**LISTED RECORDS**
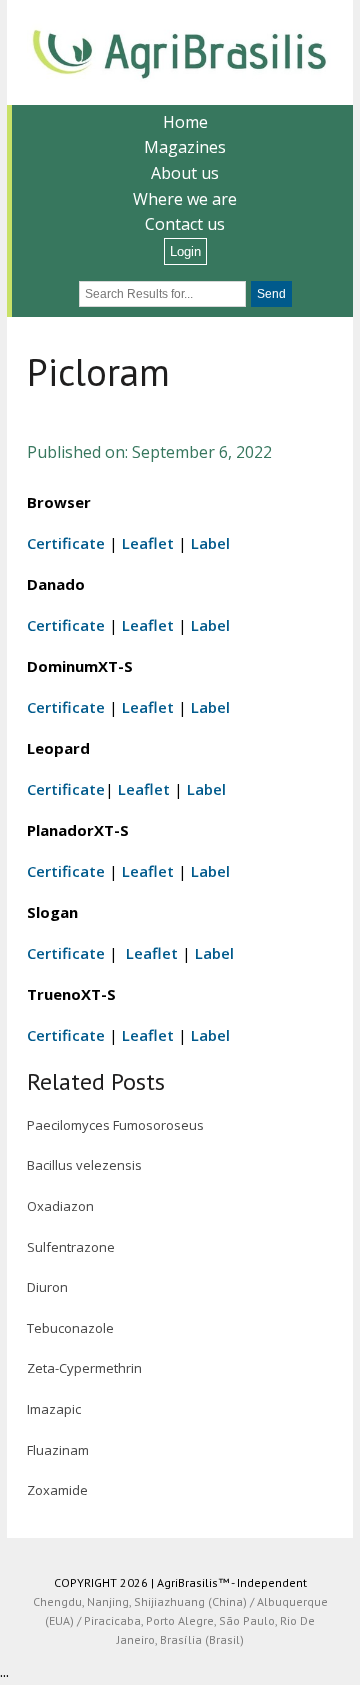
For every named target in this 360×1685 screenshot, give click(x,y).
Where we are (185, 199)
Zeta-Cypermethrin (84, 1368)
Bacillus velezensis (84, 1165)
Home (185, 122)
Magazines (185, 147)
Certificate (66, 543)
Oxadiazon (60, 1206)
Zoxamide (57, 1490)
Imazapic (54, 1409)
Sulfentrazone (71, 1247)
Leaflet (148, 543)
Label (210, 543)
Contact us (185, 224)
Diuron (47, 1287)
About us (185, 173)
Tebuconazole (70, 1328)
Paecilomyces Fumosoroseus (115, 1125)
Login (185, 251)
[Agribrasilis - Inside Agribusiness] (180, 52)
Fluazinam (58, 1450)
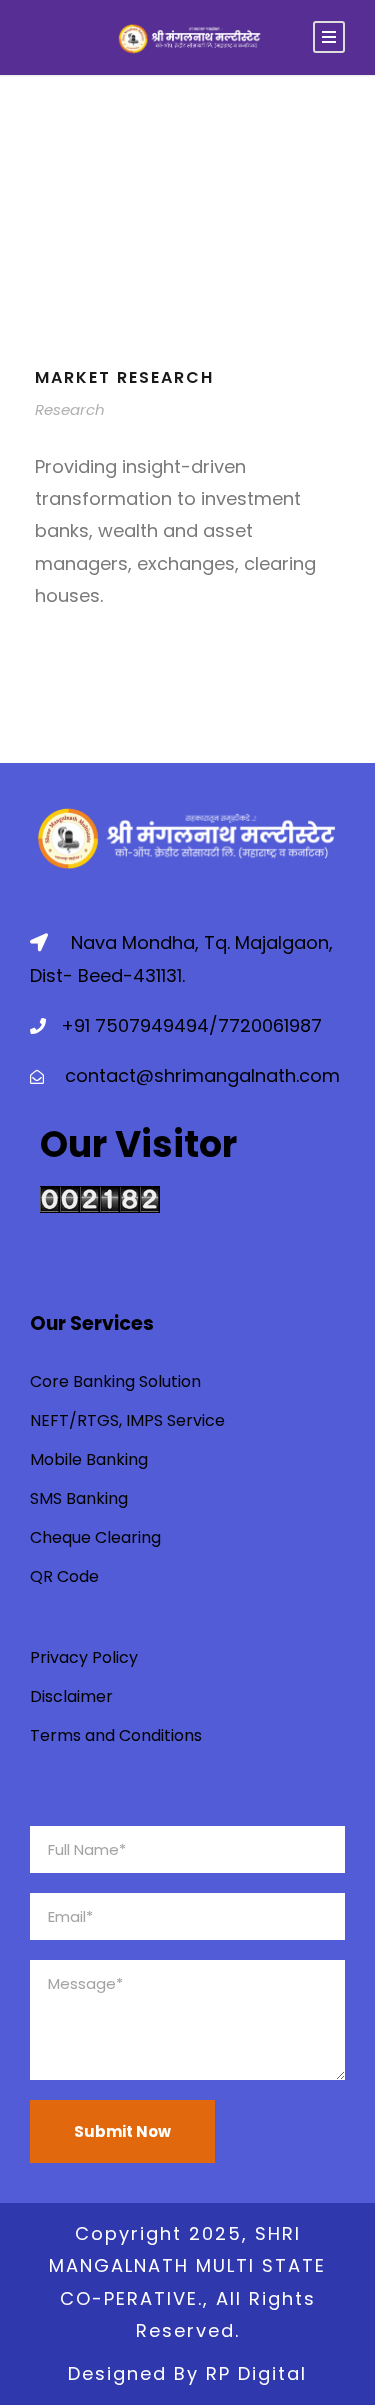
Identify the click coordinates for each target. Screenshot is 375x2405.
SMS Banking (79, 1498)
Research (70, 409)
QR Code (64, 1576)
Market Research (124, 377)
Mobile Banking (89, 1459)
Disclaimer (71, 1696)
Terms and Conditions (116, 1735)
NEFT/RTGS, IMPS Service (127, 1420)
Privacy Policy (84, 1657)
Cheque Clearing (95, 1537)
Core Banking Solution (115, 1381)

**DESCRIPTION OF THE TASK**
Each record above is to be written out exactly; the pictures are not.

**RESULT OF THE EXERCISE**
For every named target in this 360×1685 screenshot, give click(x,y).
Where we are (185, 199)
Zeta-Cypermethrin (84, 1368)
Bacillus velezensis (84, 1165)
Home (185, 122)
Magazines (185, 147)
Certificate (66, 543)
Oxadiazon (60, 1206)
Zoxamide (57, 1490)
Imazapic (54, 1409)
Sulfentrazone (71, 1247)
Leaflet (148, 543)
Label (210, 543)
Contact us (185, 224)
Diuron (47, 1287)
About us (185, 173)
Tebuconazole (70, 1328)
Paecilomyces Fumosoroseus (115, 1125)
Login (185, 251)
[Agribrasilis - Inside Agribusiness] (180, 52)
Fluazinam (58, 1450)
Identify the click coordinates for each target. Screenshot is 375x2405.
SMS Banking (79, 1498)
Research (70, 409)
QR Code (64, 1576)
Market Research (124, 377)
Mobile Banking (89, 1459)
Disclaimer (71, 1696)
Terms and Conditions (116, 1735)
NEFT/RTGS, IMPS Service (127, 1420)
Privacy Policy (84, 1657)
Cheque Clearing (95, 1537)
Core Banking Solution (115, 1381)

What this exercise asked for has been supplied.